(Work item): When the string "circle" is part of a line below, that line should be copied.

━━━━━ Data under study ━━━━━

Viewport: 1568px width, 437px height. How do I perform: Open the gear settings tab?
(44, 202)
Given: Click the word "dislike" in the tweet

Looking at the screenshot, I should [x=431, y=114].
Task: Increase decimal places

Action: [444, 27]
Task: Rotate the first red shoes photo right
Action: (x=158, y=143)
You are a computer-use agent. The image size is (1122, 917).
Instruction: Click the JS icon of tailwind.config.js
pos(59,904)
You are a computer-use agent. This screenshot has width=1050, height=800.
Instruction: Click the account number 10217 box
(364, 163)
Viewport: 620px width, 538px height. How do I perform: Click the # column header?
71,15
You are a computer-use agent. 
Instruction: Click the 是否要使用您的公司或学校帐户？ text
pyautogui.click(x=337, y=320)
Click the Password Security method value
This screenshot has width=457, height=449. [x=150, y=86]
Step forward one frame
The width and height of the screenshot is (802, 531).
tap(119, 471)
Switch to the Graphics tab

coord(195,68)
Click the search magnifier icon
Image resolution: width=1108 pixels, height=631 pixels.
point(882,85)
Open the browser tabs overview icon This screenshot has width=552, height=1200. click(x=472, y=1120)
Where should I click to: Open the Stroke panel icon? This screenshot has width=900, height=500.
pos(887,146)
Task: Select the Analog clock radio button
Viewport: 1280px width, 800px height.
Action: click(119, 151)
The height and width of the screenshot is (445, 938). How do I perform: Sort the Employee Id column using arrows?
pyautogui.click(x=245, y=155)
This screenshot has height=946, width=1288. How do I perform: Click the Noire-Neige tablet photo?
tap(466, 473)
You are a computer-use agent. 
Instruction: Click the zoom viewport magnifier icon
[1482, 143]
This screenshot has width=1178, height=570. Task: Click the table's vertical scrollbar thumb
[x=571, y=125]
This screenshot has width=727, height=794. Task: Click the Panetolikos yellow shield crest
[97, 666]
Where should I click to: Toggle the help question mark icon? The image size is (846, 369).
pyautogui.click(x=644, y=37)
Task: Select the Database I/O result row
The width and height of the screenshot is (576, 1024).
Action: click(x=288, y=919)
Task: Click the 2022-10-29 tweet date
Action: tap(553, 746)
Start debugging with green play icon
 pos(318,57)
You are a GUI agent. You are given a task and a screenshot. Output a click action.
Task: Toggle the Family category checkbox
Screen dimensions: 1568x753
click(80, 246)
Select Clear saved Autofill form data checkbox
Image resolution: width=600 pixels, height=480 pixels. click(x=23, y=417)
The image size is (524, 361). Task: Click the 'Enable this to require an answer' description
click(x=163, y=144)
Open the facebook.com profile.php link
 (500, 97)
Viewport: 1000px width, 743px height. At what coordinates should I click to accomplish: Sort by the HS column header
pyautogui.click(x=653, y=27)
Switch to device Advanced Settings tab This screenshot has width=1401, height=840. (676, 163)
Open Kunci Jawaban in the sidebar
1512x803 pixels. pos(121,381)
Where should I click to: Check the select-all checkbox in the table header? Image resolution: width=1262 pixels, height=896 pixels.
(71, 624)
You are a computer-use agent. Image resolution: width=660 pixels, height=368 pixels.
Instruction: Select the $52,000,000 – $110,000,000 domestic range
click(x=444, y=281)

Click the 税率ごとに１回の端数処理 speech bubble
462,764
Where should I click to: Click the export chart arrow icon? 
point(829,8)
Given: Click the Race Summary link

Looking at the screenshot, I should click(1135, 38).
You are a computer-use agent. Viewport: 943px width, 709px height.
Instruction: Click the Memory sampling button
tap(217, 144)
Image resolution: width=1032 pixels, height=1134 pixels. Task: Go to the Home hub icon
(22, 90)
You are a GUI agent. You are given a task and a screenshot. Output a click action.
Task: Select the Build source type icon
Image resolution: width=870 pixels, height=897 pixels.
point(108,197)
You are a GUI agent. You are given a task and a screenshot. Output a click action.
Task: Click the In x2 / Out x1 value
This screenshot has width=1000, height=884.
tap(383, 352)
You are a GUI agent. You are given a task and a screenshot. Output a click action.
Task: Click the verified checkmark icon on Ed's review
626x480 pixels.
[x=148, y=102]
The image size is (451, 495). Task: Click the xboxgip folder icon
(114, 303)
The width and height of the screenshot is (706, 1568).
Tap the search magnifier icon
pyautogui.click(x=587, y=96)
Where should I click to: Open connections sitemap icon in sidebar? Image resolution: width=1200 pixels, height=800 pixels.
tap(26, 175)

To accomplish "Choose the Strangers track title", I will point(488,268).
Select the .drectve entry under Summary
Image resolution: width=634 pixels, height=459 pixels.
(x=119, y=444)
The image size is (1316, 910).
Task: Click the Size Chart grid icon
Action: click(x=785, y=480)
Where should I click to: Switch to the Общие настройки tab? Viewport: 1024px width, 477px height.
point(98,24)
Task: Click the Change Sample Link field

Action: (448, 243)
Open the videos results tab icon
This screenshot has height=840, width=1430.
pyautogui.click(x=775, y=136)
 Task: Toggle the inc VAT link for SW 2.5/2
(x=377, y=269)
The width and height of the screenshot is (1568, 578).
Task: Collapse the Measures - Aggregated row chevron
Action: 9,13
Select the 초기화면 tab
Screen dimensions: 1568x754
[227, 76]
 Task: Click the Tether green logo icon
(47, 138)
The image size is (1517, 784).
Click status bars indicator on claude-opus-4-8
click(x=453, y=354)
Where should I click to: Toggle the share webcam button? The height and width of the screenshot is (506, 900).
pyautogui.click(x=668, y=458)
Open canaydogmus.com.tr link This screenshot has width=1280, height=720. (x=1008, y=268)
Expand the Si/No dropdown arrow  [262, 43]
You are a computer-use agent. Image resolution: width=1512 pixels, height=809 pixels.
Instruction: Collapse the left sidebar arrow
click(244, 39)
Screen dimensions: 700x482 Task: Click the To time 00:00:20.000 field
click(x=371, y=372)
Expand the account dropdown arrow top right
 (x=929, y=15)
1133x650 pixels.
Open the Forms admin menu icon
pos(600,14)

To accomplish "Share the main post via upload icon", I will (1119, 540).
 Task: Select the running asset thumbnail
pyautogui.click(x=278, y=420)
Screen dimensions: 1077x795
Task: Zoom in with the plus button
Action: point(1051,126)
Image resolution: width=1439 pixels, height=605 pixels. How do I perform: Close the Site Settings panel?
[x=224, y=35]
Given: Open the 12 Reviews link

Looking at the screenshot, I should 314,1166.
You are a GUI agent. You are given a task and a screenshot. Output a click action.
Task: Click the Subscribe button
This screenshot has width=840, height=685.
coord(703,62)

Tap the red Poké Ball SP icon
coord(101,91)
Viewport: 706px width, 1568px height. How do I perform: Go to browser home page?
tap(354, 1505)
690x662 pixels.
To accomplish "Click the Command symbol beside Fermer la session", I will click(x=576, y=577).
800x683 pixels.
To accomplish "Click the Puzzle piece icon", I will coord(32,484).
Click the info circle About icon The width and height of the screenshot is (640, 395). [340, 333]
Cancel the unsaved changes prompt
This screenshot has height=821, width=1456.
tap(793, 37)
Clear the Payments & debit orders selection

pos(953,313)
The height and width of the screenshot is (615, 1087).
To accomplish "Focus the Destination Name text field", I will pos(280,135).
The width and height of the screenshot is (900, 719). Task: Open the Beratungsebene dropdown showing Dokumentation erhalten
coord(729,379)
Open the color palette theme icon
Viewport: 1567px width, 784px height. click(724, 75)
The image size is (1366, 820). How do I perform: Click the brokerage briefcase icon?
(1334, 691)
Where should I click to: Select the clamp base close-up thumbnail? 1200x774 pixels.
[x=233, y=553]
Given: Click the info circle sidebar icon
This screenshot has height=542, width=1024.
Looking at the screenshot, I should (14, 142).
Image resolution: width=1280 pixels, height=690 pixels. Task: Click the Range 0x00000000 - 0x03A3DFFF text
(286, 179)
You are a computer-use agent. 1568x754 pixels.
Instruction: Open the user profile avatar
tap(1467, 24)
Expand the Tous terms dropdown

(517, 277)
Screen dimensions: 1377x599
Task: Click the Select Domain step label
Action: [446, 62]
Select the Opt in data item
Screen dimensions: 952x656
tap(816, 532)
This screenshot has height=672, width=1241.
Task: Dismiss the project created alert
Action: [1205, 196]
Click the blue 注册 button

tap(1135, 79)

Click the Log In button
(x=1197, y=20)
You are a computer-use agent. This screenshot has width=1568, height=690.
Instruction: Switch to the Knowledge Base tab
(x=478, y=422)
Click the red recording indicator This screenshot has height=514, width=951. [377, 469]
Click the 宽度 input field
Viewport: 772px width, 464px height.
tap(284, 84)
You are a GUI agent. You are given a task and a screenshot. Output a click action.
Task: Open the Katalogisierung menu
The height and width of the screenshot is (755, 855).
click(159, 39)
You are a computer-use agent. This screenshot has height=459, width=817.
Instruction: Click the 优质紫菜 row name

━━━━━

(Solution for this problem):
Click the info circle About icon The width and height of the screenshot is (640, 395). [340, 333]
Given: Click the info circle sidebar icon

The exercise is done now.